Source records
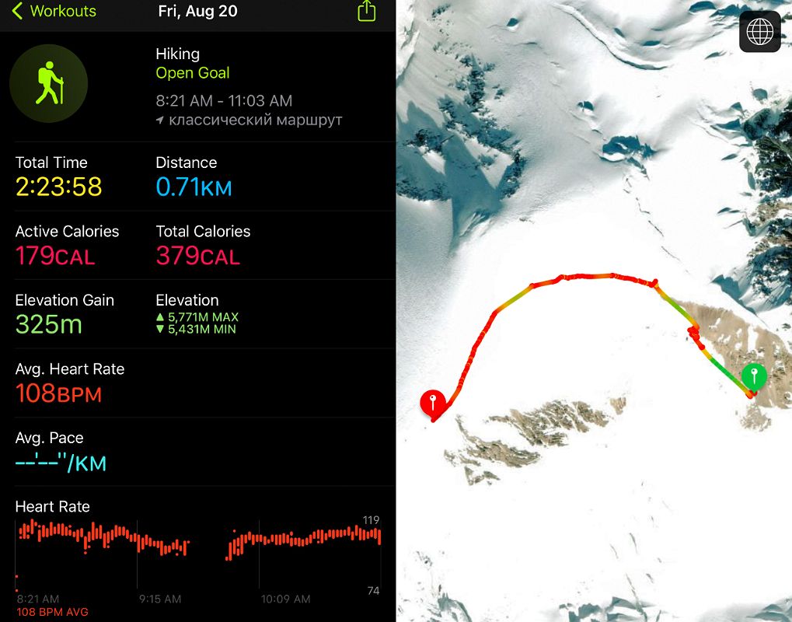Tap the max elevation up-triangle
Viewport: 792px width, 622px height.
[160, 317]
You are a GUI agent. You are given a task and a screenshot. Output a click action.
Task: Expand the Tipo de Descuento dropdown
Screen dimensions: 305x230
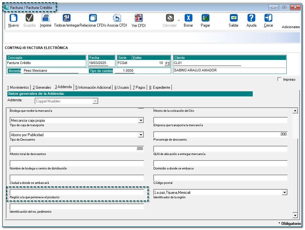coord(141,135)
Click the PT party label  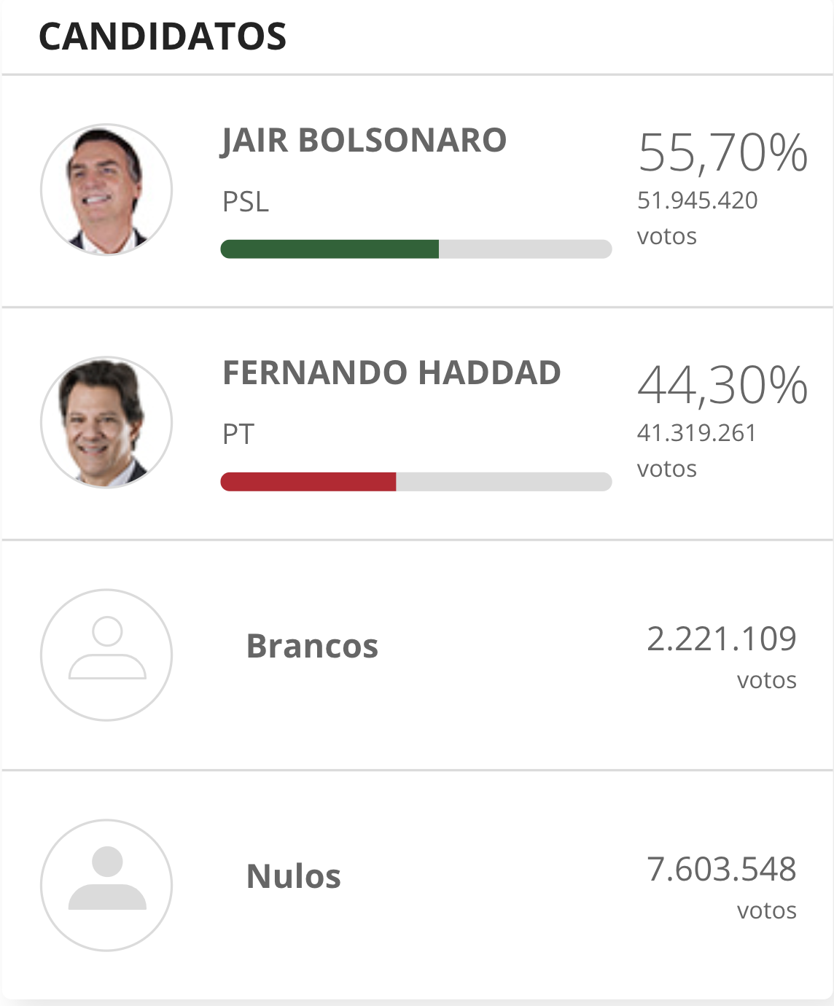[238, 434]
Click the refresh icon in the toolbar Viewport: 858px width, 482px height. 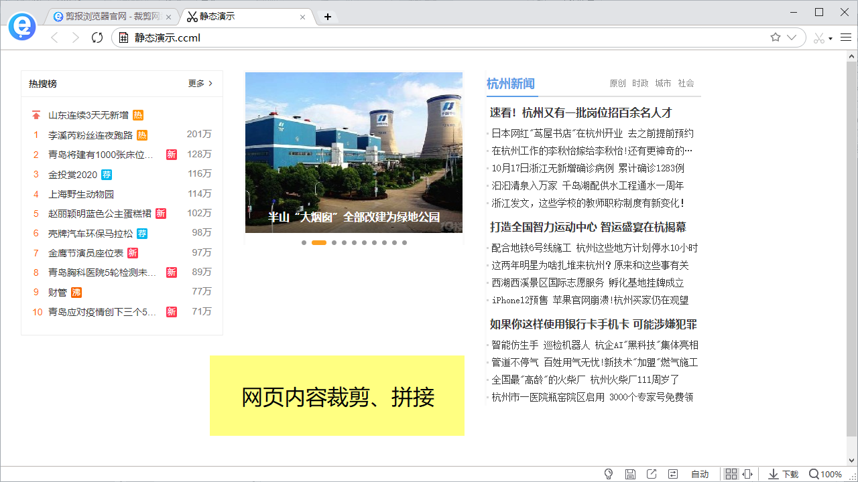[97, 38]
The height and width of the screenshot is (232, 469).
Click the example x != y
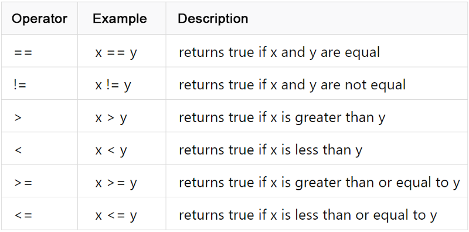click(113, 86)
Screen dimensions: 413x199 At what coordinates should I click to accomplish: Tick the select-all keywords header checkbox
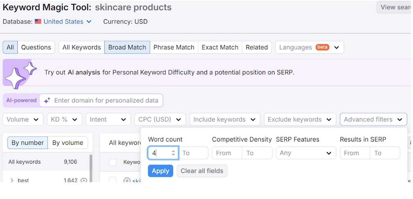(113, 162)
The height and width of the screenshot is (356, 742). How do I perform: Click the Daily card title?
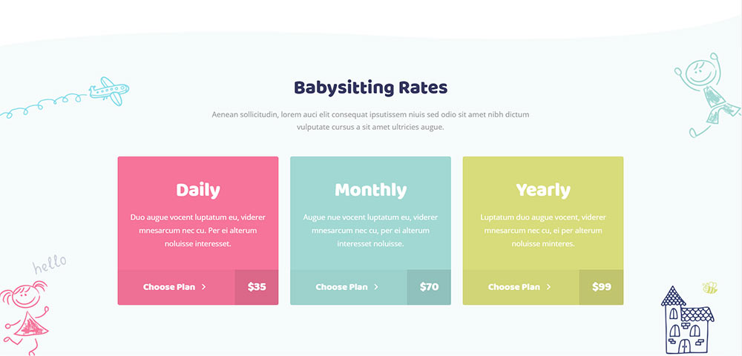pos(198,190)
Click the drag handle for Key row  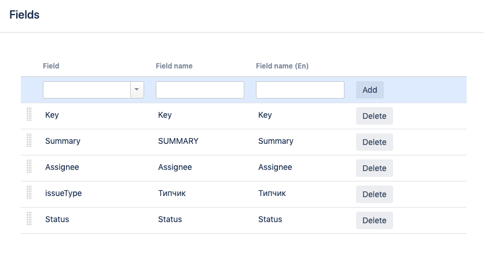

Work instruction:
Write out again the lines from the one with "Screen dimensions: 413x199" through the end of the records exactly, without any of the pictures.

Result of this exercise:
Screen dimensions: 413x199 At what coordinates should I click to accomplish: Tick the select-all keywords header checkbox
(113, 162)
The height and width of the screenshot is (356, 742). How do I perform: Click the Daily card title?
pos(198,190)
Click the drag handle for Key row  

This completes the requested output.